- TASK DETAILS: Set down only the lines from the one containing "Task: Select Display in Text output" through the final line of the entries below, exactly as they stand, with no pictures.

- THE DATA:
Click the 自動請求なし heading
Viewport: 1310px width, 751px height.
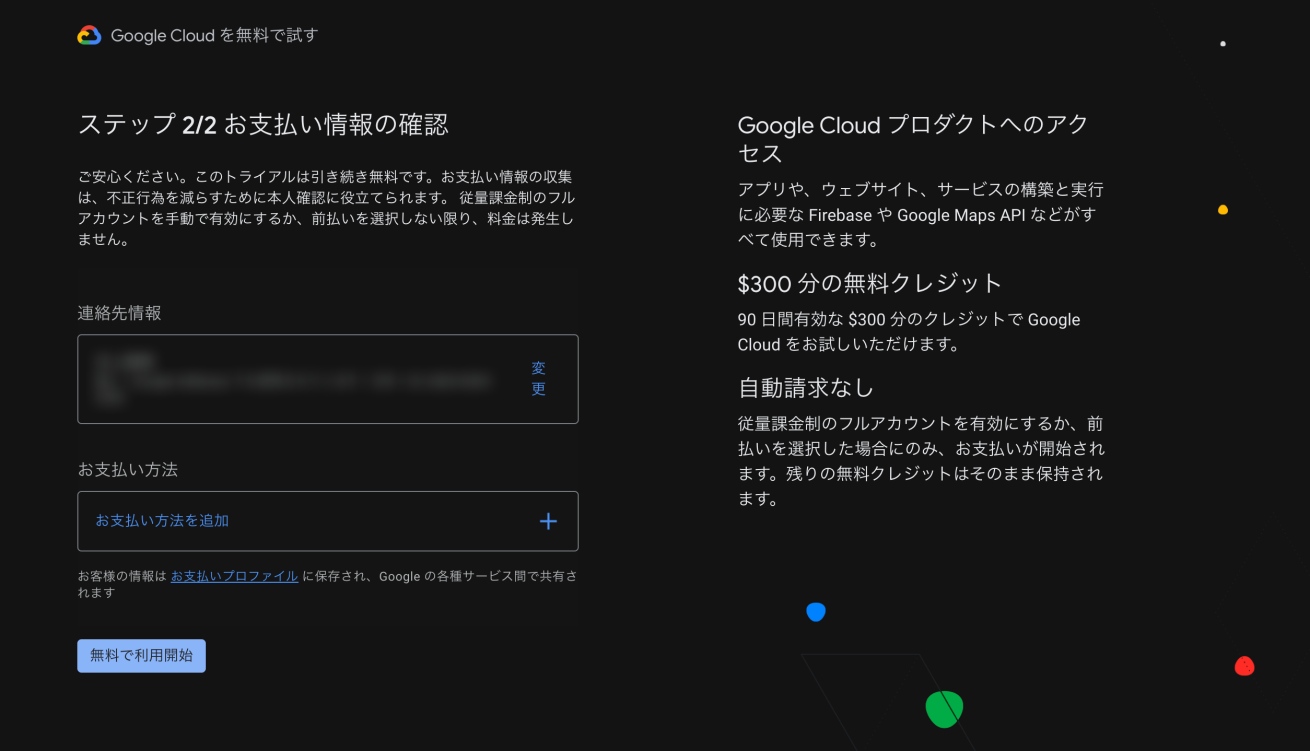tap(805, 387)
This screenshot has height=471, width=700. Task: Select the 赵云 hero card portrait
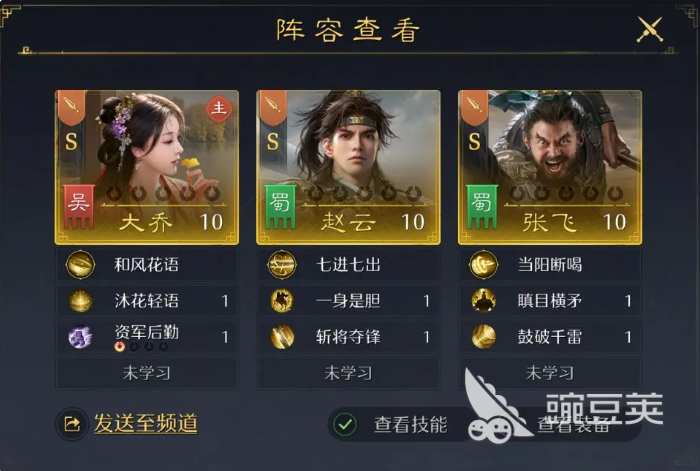(x=348, y=167)
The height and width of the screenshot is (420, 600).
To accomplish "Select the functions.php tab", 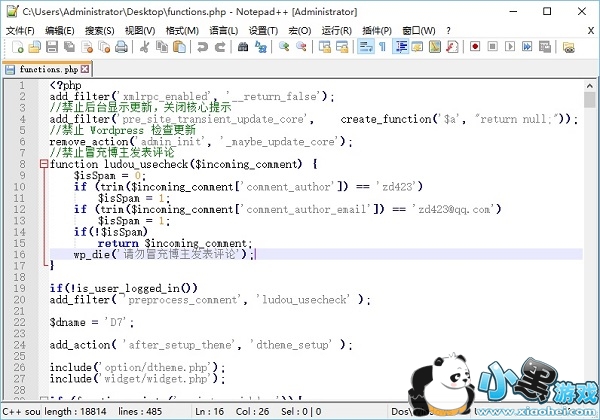I will pos(46,69).
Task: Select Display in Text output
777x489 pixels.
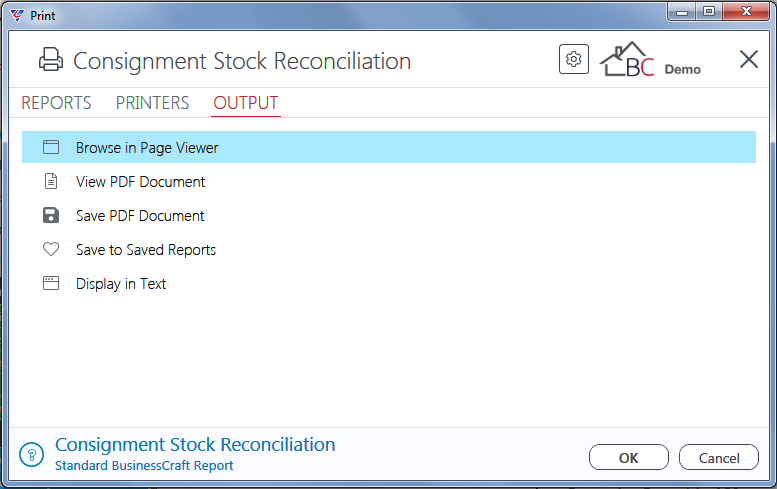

- COMPLETED EXERCISE:
Task: Select Display in Text output
777x489 pixels.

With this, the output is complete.